BEGIN
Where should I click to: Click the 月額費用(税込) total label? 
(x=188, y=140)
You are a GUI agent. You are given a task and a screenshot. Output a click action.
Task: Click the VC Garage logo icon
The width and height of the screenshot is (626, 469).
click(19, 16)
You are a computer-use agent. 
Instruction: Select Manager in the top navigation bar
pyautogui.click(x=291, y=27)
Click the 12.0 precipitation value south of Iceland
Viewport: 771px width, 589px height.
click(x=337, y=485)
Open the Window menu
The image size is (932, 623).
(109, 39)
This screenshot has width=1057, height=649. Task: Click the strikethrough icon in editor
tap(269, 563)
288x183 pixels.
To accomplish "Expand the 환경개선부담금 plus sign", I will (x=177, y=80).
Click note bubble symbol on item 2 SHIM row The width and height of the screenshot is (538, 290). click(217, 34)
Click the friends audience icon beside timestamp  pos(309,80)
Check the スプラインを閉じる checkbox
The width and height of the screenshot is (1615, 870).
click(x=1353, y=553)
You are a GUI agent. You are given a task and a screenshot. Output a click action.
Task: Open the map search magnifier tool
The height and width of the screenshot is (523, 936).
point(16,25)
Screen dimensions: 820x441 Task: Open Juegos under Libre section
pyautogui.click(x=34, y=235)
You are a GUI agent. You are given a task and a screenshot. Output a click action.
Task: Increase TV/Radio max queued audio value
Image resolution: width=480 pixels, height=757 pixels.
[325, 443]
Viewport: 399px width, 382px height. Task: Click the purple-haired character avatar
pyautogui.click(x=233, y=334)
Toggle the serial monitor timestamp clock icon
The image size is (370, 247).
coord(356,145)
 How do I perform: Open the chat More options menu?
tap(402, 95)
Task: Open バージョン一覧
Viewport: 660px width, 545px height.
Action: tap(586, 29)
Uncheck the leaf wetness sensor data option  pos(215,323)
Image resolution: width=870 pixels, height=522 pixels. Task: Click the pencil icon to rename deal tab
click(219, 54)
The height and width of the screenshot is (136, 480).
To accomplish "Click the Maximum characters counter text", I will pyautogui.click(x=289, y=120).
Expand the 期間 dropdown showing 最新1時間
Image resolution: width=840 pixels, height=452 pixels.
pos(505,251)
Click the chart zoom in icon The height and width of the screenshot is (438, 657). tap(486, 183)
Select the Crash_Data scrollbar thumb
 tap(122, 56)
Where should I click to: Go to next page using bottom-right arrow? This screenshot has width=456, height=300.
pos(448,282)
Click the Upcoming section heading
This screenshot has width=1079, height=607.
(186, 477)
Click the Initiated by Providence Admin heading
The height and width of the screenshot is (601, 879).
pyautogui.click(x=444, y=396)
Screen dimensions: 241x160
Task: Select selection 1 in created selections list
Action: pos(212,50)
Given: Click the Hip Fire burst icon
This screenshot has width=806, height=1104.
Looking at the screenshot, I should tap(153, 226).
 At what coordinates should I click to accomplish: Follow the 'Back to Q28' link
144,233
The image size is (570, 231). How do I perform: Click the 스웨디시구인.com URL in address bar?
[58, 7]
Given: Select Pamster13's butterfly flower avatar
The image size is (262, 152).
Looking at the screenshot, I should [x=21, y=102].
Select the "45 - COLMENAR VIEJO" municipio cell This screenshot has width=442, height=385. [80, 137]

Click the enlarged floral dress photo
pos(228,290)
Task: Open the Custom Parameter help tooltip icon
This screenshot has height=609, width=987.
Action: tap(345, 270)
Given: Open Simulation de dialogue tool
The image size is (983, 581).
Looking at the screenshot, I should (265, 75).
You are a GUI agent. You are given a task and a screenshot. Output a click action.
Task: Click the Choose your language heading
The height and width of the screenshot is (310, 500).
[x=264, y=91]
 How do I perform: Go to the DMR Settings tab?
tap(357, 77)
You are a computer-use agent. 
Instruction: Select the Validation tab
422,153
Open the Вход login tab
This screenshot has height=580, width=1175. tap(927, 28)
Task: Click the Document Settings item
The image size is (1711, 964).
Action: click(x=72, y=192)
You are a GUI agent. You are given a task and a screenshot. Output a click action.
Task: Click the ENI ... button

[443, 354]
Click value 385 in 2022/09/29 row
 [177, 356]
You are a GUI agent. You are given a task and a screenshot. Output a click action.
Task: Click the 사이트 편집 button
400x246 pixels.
END
• [YOUR INSTRUCTIONS]
Print exactly the lines above, between the one holding "The image size is (262, 152)." and the one holding "Task: Open the Custom", inclusive, and nothing besides.

• [RESPONSE AREA]
The image size is (262, 152).
Looking at the screenshot, I should [x=21, y=102].
Select the "45 - COLMENAR VIEJO" municipio cell This screenshot has width=442, height=385. [80, 137]

Click the enlarged floral dress photo
pos(228,290)
Task: Open the Custom Parameter help tooltip icon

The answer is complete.